== Given records ==

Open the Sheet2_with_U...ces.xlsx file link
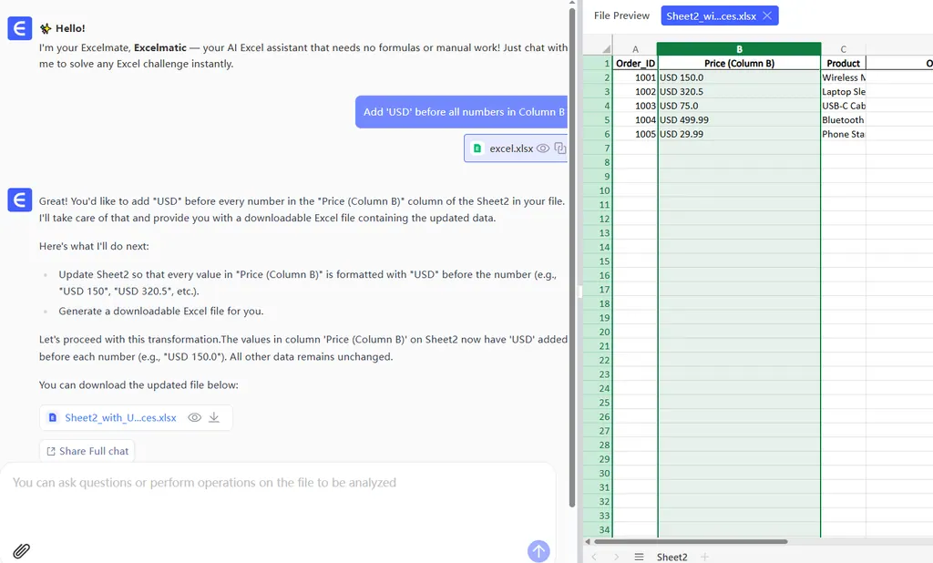 (120, 417)
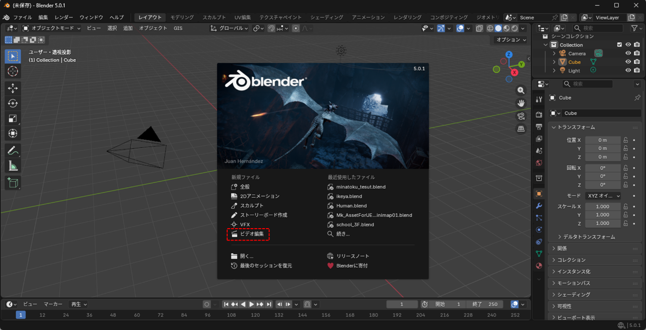Toggle camera view icon in viewport
Viewport: 646px width, 330px height.
(521, 116)
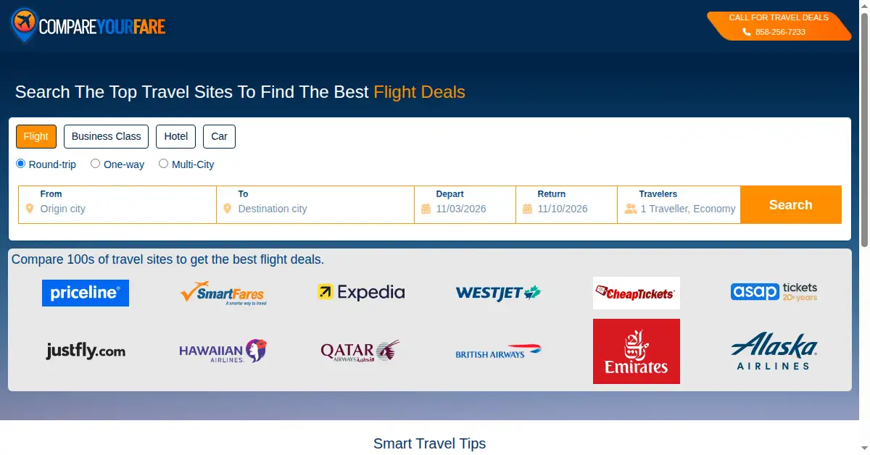The height and width of the screenshot is (455, 870).
Task: Select the Expedia logo
Action: pyautogui.click(x=361, y=292)
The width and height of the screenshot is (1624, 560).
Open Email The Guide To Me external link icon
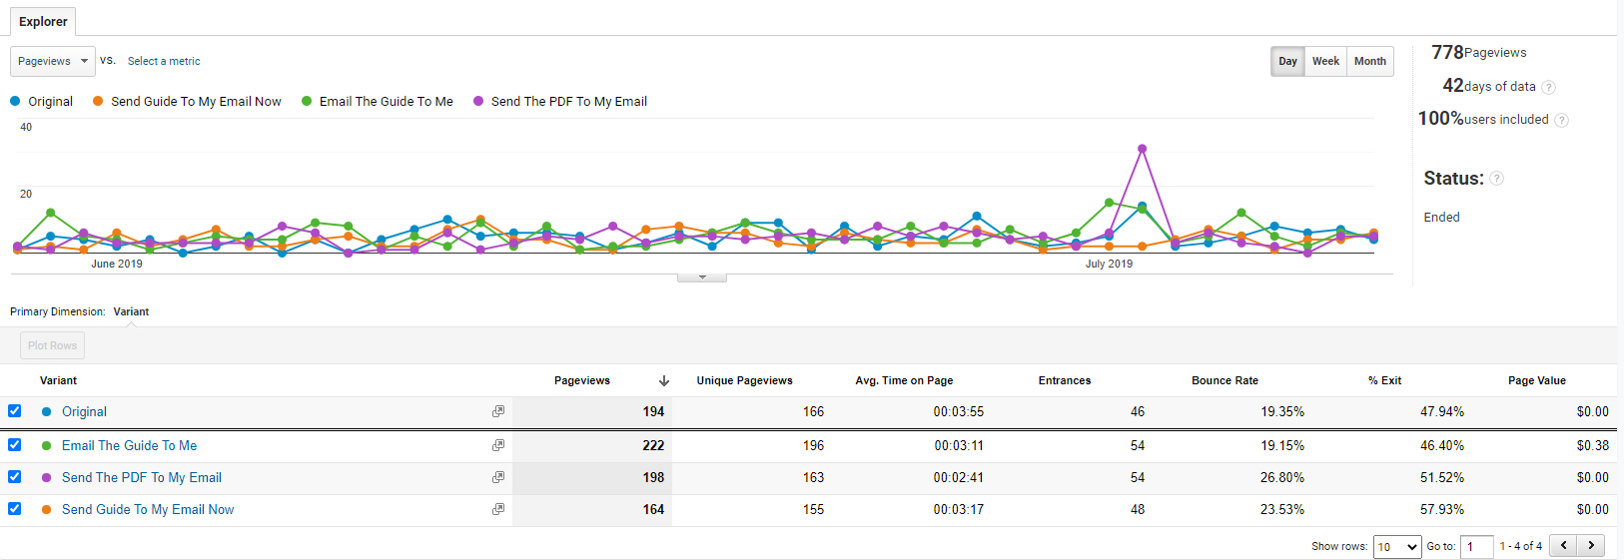tap(498, 445)
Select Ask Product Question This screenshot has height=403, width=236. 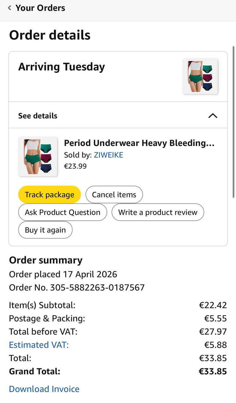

===

#### Exercise task
Starting with the line holding "The width and" and running through the end of the listing, swap "Product" for "Item" and leave every other word unchanged. Give only those lines, with the pictures left out.

#### Output of the task
The width and height of the screenshot is (1624, 560).
Open Email The Guide To Me external link icon
tap(498, 445)
Select Ask Item Question This screenshot has height=403, width=236. 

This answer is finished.